» **Entries shown**:
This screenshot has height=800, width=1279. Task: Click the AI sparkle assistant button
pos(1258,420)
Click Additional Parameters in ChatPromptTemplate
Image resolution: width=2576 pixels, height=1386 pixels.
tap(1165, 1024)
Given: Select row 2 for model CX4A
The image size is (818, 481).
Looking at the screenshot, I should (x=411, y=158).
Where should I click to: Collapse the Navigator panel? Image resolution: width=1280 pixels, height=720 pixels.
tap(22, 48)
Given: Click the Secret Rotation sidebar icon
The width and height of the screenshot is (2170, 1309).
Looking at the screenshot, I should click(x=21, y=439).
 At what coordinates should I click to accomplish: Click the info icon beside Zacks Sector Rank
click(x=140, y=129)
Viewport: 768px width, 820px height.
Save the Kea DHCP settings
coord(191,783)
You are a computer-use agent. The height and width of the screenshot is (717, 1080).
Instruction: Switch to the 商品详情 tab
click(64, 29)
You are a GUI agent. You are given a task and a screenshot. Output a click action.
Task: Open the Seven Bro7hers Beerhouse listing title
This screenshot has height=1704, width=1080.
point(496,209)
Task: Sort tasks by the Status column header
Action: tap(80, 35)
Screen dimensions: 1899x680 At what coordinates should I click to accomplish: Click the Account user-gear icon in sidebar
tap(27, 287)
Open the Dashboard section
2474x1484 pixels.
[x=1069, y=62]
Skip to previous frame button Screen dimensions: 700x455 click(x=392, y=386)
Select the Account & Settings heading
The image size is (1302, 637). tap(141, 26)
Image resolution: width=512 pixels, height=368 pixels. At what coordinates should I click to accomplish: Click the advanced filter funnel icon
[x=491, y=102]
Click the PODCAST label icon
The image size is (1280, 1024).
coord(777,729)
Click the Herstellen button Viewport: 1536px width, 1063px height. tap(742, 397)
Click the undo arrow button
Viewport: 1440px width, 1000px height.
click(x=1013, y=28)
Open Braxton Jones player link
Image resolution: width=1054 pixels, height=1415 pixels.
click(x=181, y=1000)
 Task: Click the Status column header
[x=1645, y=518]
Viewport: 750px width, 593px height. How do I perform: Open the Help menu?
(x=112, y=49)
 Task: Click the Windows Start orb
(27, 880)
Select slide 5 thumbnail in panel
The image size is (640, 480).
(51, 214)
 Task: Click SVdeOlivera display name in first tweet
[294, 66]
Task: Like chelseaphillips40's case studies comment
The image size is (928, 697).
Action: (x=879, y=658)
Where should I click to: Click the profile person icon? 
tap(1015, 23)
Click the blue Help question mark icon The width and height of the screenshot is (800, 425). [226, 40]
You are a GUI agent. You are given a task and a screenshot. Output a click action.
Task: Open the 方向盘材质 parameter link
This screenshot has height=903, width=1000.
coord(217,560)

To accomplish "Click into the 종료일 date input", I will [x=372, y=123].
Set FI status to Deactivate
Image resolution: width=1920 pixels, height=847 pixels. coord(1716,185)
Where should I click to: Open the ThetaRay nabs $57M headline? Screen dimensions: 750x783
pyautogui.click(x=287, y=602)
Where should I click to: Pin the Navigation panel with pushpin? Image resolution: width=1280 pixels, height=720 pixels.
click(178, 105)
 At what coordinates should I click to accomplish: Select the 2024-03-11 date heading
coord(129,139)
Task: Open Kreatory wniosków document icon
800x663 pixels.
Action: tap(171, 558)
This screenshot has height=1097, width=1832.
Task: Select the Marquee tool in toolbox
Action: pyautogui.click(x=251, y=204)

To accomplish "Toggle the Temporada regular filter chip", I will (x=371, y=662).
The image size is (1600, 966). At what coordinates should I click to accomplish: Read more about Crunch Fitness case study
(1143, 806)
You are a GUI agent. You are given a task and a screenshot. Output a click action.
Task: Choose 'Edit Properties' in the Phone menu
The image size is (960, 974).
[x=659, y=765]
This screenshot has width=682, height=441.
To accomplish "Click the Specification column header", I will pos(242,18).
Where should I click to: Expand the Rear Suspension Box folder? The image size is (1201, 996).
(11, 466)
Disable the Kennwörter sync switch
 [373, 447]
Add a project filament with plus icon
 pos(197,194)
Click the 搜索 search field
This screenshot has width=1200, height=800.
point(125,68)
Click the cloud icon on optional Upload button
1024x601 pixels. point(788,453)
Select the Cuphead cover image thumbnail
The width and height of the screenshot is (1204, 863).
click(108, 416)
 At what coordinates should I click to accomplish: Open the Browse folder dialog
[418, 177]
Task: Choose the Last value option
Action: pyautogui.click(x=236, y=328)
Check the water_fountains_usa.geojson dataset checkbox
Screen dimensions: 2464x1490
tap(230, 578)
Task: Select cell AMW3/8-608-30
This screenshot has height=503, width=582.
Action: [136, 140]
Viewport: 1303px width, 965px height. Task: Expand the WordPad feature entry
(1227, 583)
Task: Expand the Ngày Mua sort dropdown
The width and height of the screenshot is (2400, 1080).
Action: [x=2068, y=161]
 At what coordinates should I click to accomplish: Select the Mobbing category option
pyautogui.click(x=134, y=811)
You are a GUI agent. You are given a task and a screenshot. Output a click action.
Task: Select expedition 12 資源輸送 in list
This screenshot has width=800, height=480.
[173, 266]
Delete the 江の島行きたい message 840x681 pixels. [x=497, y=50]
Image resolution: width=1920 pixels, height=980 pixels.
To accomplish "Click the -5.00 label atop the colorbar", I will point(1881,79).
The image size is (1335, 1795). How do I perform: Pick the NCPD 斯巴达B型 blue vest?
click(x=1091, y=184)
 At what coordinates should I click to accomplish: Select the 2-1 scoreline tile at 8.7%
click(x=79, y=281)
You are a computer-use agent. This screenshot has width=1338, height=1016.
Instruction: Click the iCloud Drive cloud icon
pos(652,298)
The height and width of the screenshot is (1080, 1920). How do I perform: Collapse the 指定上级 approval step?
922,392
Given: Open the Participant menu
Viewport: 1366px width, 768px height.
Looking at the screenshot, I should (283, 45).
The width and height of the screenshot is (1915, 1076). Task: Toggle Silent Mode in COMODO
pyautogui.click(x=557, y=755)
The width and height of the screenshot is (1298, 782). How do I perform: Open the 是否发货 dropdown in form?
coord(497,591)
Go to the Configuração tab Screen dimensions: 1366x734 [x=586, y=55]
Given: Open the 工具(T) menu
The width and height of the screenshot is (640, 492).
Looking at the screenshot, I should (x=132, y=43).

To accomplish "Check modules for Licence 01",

» **Problem requirements**:
Please write out the items again, starting with the first one and going on through the line with "Click the Herstellen", and replace "Dashboard" with "Overview" while keeping everything else unchanged.

» **Written solution**:
This screenshot has height=800, width=1279. Task: Click the AI sparkle assistant button
pos(1258,420)
Click Additional Parameters in ChatPromptTemplate
Image resolution: width=2576 pixels, height=1386 pixels.
tap(1165, 1024)
Given: Select row 2 for model CX4A
The image size is (818, 481).
Looking at the screenshot, I should (x=411, y=158).
Where should I click to: Collapse the Navigator panel? Image resolution: width=1280 pixels, height=720 pixels.
tap(22, 48)
Given: Click the Secret Rotation sidebar icon
The width and height of the screenshot is (2170, 1309).
Looking at the screenshot, I should click(x=21, y=439).
 At what coordinates should I click to accomplish: Click the info icon beside Zacks Sector Rank
click(x=140, y=129)
Viewport: 768px width, 820px height.
Save the Kea DHCP settings
coord(191,783)
You are a computer-use agent. The height and width of the screenshot is (717, 1080).
Instruction: Switch to the 商品详情 tab
click(64, 29)
You are a GUI agent. You are given a task and a screenshot. Output a click action.
Task: Open the Seven Bro7hers Beerhouse listing title
This screenshot has height=1704, width=1080.
point(496,209)
Task: Sort tasks by the Status column header
Action: tap(80, 35)
Screen dimensions: 1899x680 At what coordinates should I click to accomplish: Click the Account user-gear icon in sidebar
tap(27, 287)
Open the Overview section
2474x1484 pixels.
[x=1069, y=62]
Skip to previous frame button Screen dimensions: 700x455 click(x=392, y=386)
Select the Account & Settings heading
The image size is (1302, 637). tap(141, 26)
Image resolution: width=512 pixels, height=368 pixels. At what coordinates should I click to accomplish: Click the advanced filter funnel icon
[x=491, y=102]
Click the PODCAST label icon
The image size is (1280, 1024).
coord(777,729)
Click the Herstellen button Viewport: 1536px width, 1063px height. tap(742, 397)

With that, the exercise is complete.